> Task to carry out
Even where a record seems odd, copy it exactly as it appears below.

> Dataset extract
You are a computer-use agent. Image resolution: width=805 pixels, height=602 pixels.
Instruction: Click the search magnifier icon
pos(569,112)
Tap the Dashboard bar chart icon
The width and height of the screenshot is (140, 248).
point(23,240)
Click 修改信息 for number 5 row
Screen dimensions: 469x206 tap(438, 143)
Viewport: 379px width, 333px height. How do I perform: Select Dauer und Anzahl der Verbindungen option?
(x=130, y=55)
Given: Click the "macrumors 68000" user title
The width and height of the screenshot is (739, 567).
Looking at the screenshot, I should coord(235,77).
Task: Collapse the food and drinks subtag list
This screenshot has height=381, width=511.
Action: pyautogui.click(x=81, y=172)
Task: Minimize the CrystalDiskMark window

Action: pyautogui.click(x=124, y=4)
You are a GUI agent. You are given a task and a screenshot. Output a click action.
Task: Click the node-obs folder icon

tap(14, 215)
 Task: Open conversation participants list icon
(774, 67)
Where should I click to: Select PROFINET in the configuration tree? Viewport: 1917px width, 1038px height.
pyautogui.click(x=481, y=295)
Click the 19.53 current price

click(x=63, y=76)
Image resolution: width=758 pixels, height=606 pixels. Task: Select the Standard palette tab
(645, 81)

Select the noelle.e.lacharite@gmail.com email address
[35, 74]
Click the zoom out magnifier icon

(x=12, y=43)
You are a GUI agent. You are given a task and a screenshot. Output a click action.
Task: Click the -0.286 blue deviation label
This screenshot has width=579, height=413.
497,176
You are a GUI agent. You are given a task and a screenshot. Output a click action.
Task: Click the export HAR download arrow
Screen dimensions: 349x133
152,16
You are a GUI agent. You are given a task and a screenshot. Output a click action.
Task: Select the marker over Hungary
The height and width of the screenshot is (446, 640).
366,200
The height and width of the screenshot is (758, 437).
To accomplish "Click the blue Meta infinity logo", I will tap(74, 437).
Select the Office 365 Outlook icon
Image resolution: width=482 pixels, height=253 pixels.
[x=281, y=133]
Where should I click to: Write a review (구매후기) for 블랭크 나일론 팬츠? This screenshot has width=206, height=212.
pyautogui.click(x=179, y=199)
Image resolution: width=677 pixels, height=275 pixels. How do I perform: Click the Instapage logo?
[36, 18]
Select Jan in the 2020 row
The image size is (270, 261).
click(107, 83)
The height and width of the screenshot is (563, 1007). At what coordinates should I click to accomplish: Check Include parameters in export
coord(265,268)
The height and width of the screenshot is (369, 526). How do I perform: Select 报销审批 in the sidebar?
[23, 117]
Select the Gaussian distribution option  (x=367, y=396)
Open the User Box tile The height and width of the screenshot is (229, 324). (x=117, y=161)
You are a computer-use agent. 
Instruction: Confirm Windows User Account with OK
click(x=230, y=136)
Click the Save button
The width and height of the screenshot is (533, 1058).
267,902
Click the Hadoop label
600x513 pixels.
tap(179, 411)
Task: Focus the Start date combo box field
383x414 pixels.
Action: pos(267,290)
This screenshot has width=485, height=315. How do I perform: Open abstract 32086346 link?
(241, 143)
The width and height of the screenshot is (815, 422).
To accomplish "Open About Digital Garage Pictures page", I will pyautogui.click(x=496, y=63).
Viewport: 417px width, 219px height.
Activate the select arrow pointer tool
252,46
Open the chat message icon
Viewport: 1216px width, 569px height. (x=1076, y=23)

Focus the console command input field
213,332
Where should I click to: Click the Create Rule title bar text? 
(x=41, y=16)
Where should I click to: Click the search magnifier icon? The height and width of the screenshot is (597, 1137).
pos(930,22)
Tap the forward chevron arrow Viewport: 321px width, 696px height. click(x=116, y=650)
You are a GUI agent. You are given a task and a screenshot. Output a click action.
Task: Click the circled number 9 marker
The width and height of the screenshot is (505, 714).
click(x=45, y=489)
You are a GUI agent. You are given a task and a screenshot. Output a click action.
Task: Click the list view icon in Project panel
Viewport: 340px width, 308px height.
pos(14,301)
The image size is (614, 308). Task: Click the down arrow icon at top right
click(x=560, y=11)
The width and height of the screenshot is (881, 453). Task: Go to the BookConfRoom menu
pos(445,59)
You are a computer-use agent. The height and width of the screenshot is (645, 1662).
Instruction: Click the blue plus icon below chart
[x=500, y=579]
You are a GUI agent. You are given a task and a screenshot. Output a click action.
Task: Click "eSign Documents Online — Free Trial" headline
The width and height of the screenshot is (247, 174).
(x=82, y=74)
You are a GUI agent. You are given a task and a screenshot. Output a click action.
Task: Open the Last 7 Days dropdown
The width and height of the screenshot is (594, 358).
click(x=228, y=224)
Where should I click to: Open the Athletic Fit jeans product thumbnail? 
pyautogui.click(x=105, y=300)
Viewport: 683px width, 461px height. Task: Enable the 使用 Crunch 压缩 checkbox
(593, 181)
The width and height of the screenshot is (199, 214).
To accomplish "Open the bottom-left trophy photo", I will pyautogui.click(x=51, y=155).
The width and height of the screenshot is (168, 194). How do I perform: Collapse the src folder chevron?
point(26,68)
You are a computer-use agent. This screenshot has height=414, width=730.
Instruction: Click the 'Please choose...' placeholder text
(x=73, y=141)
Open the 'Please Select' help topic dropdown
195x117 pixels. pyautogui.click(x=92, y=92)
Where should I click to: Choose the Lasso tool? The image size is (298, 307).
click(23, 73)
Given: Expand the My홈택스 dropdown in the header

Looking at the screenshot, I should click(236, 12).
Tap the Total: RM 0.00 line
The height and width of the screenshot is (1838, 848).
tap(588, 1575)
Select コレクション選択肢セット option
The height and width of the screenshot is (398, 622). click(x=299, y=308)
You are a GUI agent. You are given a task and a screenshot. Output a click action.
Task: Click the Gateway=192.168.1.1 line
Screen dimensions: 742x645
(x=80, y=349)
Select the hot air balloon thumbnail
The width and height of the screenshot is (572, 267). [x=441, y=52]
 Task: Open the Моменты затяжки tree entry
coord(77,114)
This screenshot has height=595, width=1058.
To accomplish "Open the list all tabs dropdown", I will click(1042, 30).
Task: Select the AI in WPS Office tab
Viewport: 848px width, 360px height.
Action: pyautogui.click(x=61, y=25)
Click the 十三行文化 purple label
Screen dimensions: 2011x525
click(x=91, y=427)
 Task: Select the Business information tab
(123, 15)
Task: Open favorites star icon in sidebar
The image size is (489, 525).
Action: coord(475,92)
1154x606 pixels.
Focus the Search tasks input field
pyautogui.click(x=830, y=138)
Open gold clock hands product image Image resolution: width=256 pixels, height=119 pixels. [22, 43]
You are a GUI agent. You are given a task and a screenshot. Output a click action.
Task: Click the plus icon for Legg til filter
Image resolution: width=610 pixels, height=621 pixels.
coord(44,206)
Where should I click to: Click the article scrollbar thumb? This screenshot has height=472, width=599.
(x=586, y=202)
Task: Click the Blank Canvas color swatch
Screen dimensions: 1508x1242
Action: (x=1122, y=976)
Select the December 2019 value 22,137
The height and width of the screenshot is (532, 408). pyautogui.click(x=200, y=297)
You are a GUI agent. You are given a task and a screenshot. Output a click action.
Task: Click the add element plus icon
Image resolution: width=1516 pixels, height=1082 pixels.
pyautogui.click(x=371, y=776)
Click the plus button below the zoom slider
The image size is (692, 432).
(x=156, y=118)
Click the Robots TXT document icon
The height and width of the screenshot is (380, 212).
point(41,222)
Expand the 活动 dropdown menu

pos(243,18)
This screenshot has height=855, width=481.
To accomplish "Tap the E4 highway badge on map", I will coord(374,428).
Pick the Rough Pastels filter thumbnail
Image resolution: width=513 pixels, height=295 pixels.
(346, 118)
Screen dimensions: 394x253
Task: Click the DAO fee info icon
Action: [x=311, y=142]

> Response area
You are a computer-use agent. Image resolution: width=805 pixels, height=602 pixels.
Instruction: Click the search magnifier icon
pos(569,112)
Tap the Dashboard bar chart icon
The width and height of the screenshot is (140, 248).
point(23,240)
Click 修改信息 for number 5 row
Screen dimensions: 469x206 tap(438, 143)
Viewport: 379px width, 333px height. How do I perform: Select Dauer und Anzahl der Verbindungen option?
(x=130, y=55)
Given: Click the "macrumors 68000" user title
The width and height of the screenshot is (739, 567).
Looking at the screenshot, I should coord(235,77).
Task: Collapse the food and drinks subtag list
This screenshot has height=381, width=511.
Action: pyautogui.click(x=81, y=172)
Task: Minimize the CrystalDiskMark window

Action: pyautogui.click(x=124, y=4)
You are a GUI agent. You are given a task and a screenshot. Output a click action.
Task: Click the node-obs folder icon

tap(14, 215)
 Task: Open conversation participants list icon
(774, 67)
Where should I click to: Select PROFINET in the configuration tree? Viewport: 1917px width, 1038px height.
pyautogui.click(x=481, y=295)
Click the 19.53 current price

click(x=63, y=76)
Image resolution: width=758 pixels, height=606 pixels. Task: Select the Standard palette tab
(645, 81)

Select the noelle.e.lacharite@gmail.com email address
[35, 74]
Click the zoom out magnifier icon

(x=12, y=43)
You are a GUI agent. You are given a task and a screenshot. Output a click action.
Task: Click the -0.286 blue deviation label
This screenshot has width=579, height=413.
497,176
You are a GUI agent. You are given a task and a screenshot. Output a click action.
Task: Click the export HAR download arrow
Screen dimensions: 349x133
152,16
You are a GUI agent. You are given a task and a screenshot. Output a click action.
Task: Select the marker over Hungary
The height and width of the screenshot is (446, 640).
366,200
The height and width of the screenshot is (758, 437).
To accomplish "Click the blue Meta infinity logo", I will tap(74, 437).
Select the Office 365 Outlook icon
Image resolution: width=482 pixels, height=253 pixels.
[x=281, y=133]
Where should I click to: Write a review (구매후기) for 블랭크 나일론 팬츠? This screenshot has width=206, height=212.
pyautogui.click(x=179, y=199)
Image resolution: width=677 pixels, height=275 pixels. How do I perform: Click the Instapage logo?
[36, 18]
Select Jan in the 2020 row
The image size is (270, 261).
click(107, 83)
The height and width of the screenshot is (563, 1007). At what coordinates should I click to accomplish: Check Include parameters in export
coord(265,268)
The height and width of the screenshot is (369, 526). How do I perform: Select 报销审批 in the sidebar?
[23, 117]
Select the Gaussian distribution option  (x=367, y=396)
Open the User Box tile The height and width of the screenshot is (229, 324). (x=117, y=161)
You are a computer-use agent. 
Instruction: Confirm Windows User Account with OK
click(x=230, y=136)
Click the Save button
The width and height of the screenshot is (533, 1058).
267,902
Click the Hadoop label
600x513 pixels.
tap(179, 411)
Task: Focus the Start date combo box field
383x414 pixels.
Action: pos(267,290)
This screenshot has width=485, height=315. How do I perform: Open abstract 32086346 link?
(241, 143)
The width and height of the screenshot is (815, 422).
To accomplish "Open About Digital Garage Pictures page", I will pyautogui.click(x=496, y=63).
Viewport: 417px width, 219px height.
Activate the select arrow pointer tool
252,46
Open the chat message icon
Viewport: 1216px width, 569px height. (x=1076, y=23)

Focus the console command input field
213,332
Where should I click to: Click the Create Rule title bar text? 
(x=41, y=16)
Where should I click to: Click the search magnifier icon? The height and width of the screenshot is (597, 1137).
pos(930,22)
Tap the forward chevron arrow Viewport: 321px width, 696px height. click(x=116, y=650)
You are a GUI agent. You are given a task and a screenshot. Output a click action.
Task: Click the circled number 9 marker
The width and height of the screenshot is (505, 714).
click(x=45, y=489)
You are a GUI agent. You are given a task and a screenshot. Output a click action.
Task: Click the list view icon in Project panel
Viewport: 340px width, 308px height.
pos(14,301)
The image size is (614, 308). Task: Click the down arrow icon at top right
click(x=560, y=11)
The width and height of the screenshot is (881, 453). Task: Go to the BookConfRoom menu
pos(445,59)
You are a computer-use agent. The height and width of the screenshot is (645, 1662).
Instruction: Click the blue plus icon below chart
[x=500, y=579]
You are a GUI agent. You are given a task and a screenshot. Output a click action.
Task: Click "eSign Documents Online — Free Trial" headline
The width and height of the screenshot is (247, 174).
(x=82, y=74)
You are a GUI agent. You are given a task and a screenshot. Output a click action.
Task: Open the Last 7 Days dropdown
The width and height of the screenshot is (594, 358).
click(x=228, y=224)
Where should I click to: Open the Athletic Fit jeans product thumbnail? 
pyautogui.click(x=105, y=300)
Viewport: 683px width, 461px height. Task: Enable the 使用 Crunch 压缩 checkbox
(593, 181)
The width and height of the screenshot is (199, 214).
To accomplish "Open the bottom-left trophy photo", I will pyautogui.click(x=51, y=155).
The width and height of the screenshot is (168, 194). How do I perform: Collapse the src folder chevron?
point(26,68)
You are a computer-use agent. This screenshot has height=414, width=730.
Instruction: Click the 'Please choose...' placeholder text
(x=73, y=141)
Open the 'Please Select' help topic dropdown
195x117 pixels. pyautogui.click(x=92, y=92)
Where should I click to: Choose the Lasso tool? The image size is (298, 307).
click(23, 73)
Given: Expand the My홈택스 dropdown in the header

Looking at the screenshot, I should click(236, 12).
Tap the Total: RM 0.00 line
The height and width of the screenshot is (1838, 848).
tap(588, 1575)
Select コレクション選択肢セット option
The height and width of the screenshot is (398, 622). click(x=299, y=308)
You are a GUI agent. You are given a task and a screenshot. Output a click action.
Task: Click the Gateway=192.168.1.1 line
Screen dimensions: 742x645
(x=80, y=349)
Select the hot air balloon thumbnail
The width and height of the screenshot is (572, 267). [x=441, y=52]
 Task: Open the Моменты затяжки tree entry
coord(77,114)
This screenshot has height=595, width=1058.
To accomplish "Open the list all tabs dropdown", I will click(1042, 30).
Task: Select the AI in WPS Office tab
Viewport: 848px width, 360px height.
Action: pyautogui.click(x=61, y=25)
Click the 十三行文化 purple label
Screen dimensions: 2011x525
click(x=91, y=427)
 Task: Select the Business information tab
(123, 15)
Task: Open favorites star icon in sidebar
The image size is (489, 525).
Action: coord(475,92)
1154x606 pixels.
Focus the Search tasks input field
pyautogui.click(x=830, y=138)
Open gold clock hands product image Image resolution: width=256 pixels, height=119 pixels. [22, 43]
You are a GUI agent. You are given a task and a screenshot. Output a click action.
Task: Click the plus icon for Legg til filter
Image resolution: width=610 pixels, height=621 pixels.
coord(44,206)
Where should I click to: Click the article scrollbar thumb? This screenshot has height=472, width=599.
(x=586, y=202)
Task: Click the Blank Canvas color swatch
Screen dimensions: 1508x1242
Action: (x=1122, y=976)
Select the December 2019 value 22,137
The height and width of the screenshot is (532, 408). pyautogui.click(x=200, y=297)
You are a GUI agent. You are given a task and a screenshot. Output a click action.
Task: Click the add element plus icon
Image resolution: width=1516 pixels, height=1082 pixels.
pyautogui.click(x=371, y=776)
Click the plus button below the zoom slider
The image size is (692, 432).
(x=156, y=118)
Click the Robots TXT document icon
The height and width of the screenshot is (380, 212).
point(41,222)
Expand the 活动 dropdown menu

pos(243,18)
This screenshot has height=855, width=481.
To accomplish "Tap the E4 highway badge on map", I will coord(374,428).
Pick the Rough Pastels filter thumbnail
Image resolution: width=513 pixels, height=295 pixels.
(346, 118)
Screen dimensions: 394x253
Task: Click the DAO fee info icon
Action: [x=311, y=142]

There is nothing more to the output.